What should I look for in a Sim Seat for X-Plane 12?
Mount compatibility matters in X-Plane 12 because the sim rewards precise, repeatable control inputs — if your yoke column or throttle quadrant is shifting relative to your body mid-flight, blade-element physics will punish inconsistent inputs on short-field landings or steep VOR approaches where trim authority is narrow. Adjustability is equally critical because X-Plane 12's VR implementation demands your head and hands land in exactly the right position relative to the virtual panel, and a seat you can't dial in for height and recline forces compromise between headset comfort and control reach. The Next Level Racing Flight Simulator Boeing Heavy Package addresses adjustability well at 90/100 but carries a 60/100 mount compatibility score, which is the primary friction point keeping the overall rating at 78.0/100 rather than higher.
Is the Next Level Racing Flight Simulator Boeing Heavy Package compatible with X-Plane 12?

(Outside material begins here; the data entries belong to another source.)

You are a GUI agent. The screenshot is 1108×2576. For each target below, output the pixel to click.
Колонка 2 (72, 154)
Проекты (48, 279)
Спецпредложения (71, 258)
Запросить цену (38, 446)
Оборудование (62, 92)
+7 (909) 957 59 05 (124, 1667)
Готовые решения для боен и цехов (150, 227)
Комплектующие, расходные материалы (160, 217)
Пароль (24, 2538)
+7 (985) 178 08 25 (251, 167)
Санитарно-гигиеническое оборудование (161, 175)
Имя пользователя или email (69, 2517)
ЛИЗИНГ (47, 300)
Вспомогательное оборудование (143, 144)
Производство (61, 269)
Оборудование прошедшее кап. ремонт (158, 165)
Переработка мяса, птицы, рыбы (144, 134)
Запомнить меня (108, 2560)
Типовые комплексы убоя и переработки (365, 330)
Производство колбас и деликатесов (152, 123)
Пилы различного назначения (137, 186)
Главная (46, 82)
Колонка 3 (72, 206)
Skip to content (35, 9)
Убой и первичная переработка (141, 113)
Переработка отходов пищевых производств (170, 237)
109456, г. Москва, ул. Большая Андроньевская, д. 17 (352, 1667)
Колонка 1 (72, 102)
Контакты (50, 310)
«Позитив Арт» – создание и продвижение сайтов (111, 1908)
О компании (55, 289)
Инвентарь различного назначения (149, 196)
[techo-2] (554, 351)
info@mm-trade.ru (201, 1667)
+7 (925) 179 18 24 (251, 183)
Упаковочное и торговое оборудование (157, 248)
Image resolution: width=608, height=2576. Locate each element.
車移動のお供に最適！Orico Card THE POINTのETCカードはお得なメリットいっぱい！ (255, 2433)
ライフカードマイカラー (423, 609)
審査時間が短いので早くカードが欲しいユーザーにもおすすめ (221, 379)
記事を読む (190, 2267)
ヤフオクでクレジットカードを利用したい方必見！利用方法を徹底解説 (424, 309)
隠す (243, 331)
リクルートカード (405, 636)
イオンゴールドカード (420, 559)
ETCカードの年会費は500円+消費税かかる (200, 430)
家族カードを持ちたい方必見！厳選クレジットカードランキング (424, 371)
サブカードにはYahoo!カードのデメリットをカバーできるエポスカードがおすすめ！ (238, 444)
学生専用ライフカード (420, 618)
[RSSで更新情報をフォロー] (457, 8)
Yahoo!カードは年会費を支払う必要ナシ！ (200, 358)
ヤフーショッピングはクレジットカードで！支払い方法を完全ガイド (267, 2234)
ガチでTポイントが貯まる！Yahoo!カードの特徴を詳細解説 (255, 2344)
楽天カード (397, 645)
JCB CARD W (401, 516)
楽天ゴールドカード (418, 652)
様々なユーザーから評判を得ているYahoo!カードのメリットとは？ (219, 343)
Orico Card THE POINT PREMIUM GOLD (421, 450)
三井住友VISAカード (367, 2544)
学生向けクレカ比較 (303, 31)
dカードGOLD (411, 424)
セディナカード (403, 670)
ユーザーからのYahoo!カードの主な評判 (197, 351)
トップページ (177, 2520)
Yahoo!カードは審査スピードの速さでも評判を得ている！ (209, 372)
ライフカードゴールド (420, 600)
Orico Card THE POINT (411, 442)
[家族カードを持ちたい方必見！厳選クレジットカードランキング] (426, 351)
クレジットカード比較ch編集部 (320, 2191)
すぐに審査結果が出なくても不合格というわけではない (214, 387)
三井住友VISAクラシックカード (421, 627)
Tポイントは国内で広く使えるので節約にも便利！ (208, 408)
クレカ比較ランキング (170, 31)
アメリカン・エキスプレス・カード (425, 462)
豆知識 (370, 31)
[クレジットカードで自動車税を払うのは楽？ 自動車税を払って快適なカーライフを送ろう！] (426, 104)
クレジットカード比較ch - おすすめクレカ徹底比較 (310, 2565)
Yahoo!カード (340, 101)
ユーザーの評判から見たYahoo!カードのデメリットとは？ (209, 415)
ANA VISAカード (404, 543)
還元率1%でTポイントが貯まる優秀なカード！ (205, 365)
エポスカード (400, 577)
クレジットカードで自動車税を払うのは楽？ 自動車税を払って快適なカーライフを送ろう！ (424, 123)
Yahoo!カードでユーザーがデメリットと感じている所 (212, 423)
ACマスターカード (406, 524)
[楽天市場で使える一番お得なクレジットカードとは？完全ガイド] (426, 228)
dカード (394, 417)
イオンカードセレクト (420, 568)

The Next Level Racing Flight Simulator Boeing Heavy Package is a seat and rig frame — it has no direct USB or software interface with X-Plane 12, so there is no driver setup or axis binding required from the seat itself. All control hardware mounted to the frame (yoke, throttle, rudder pedals) will still require individual binding through X-Plane 12's joystick and equipment settings panel as normal for each device.
How should I configure this in X-Plane 12?
Since this is a seat platform rather than an input device, there are no in-game sensitivity or dead zone settings that apply to the seat directly — configure those parameters on whichever yoke, rudder pedal, and throttle hardware you mount to the frame. For airliner-style flying in X-Plane 12 from this seating position, set your primary flight axis sensitivity curves to a moderate linear profile with a 3–5% null zone on rudder to absorb any minor positional shift from the seat under load.